- _What to do_:
A – Do these statements agree with the post about the score of The Adventurers? For each, answer yes or no and quote the deciding words of the post. (i) The film's story is based on a book by Harold Robbins. (ii) The writer has seen the film. (iii) The writer's usual reply asks whether an answer is worth $50 to the person asking.
B – Please carry on the post about the score of The Adventurers from its last sentence.

I get occasional questions that are random, related, and most often unrelated topics. My usual response “is it worth $75-$150 to you?”

That covers the minimum amount of time it takes to look things up and come to a reasonable answer. This one though came on the right day, and had an interesting, adjacent topic. After writing about Quincy Jones “Walking In Space“, user @flightdeckcafe[1]Doug Neal (@flightdeckcafe) • Instagram photos and videos on Instagram asked

Your post caused me to ask a question for which that you may know the answer. There is an old film called THE ADVENTURERS that supposedly has a music score by @eumirdeodato but, as I search for the old vinyl, I see that it is credited to @quincyjones and both co-credit #jobim. Any thoughts or ‘pearls of wisdom?’

THE ADVENTURERS was a 1969-1970’s film by Lewis Gilbert and stared Candice Bergen and Bekim Fehmiu. Music is credited to Jobim and the story is based on a book by Harold Robbins. The film score seems to be arranged and orchestrated by Deodato, but the album is then credited to Quincy. Perhaps it was more palatable to the US marketplace to go with a more ‘known’ arranger.

User @flightdeckcafe aka Doug Neal on Instagram.

This one was pretty simple, after double checking I thought it was worth writing up. To be clear I have not seen the film, but after reading some of the plots maybe I should?.

- _Recorded information_:
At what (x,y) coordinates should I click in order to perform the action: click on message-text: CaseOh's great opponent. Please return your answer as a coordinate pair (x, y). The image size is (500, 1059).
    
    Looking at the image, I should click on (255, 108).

- _Answers for each item_:
A –
(i) Yes: "the story is based on a book by Harold Robbins"
(ii) No: "To be clear I have not seen the film"
(iii) No: "is it worth $75-$150 to you?"

B –
First up, here is the trailer. There are loads of films called “The Adventurer”, including a French/Italian film from 1968 about fast cars. What gives this one away, and makes it interesting is it was a film of a Harold Robbins book. As I noted in the “Walking In Space” post, right around this time, Quincy, Ray Brown and Harold Robbins teamed up top form Symbolic Music Productions. It didn’t last long, but does give a backdrop to what happened with this recording.

First, the trailer.

1970 film The Adventurers from Paramount Pictures and Avco Embassy Pictures.

The film was produced by, and included a star-studded cast.

Plot: The wealthy playboy son of an assassinated South American diplomat discovers that his father was really murdered on orders of the corrupt president of the country–a man who was his father’s friend and who, in fact, his father had helped put into power. He returns from living a jet-set life in Europe to lead a revolution against the government, only to find out that things aren’t quite as black and white as he had assumed.

The plot below, combined from the 1980 edition of the “Golden Turkey Awards”[2]The golden turkey awards : nominees and winners, the worst achievements in Hollywood history : Medved, Harry : Free Download, Borrow, and Streaming : Internet Archive, which nominated Candice Bergen for a “lifetime Achievement Award” as Worst Actress Of All Time” for her performance in “The Adventurers”, combined with the review in in 1993″Bad movies we love”[3]Bad movies we love : Margulies, Edward : Free Download, Borrow, and Streaming : Internet Archive seems to make the film somehow compelling.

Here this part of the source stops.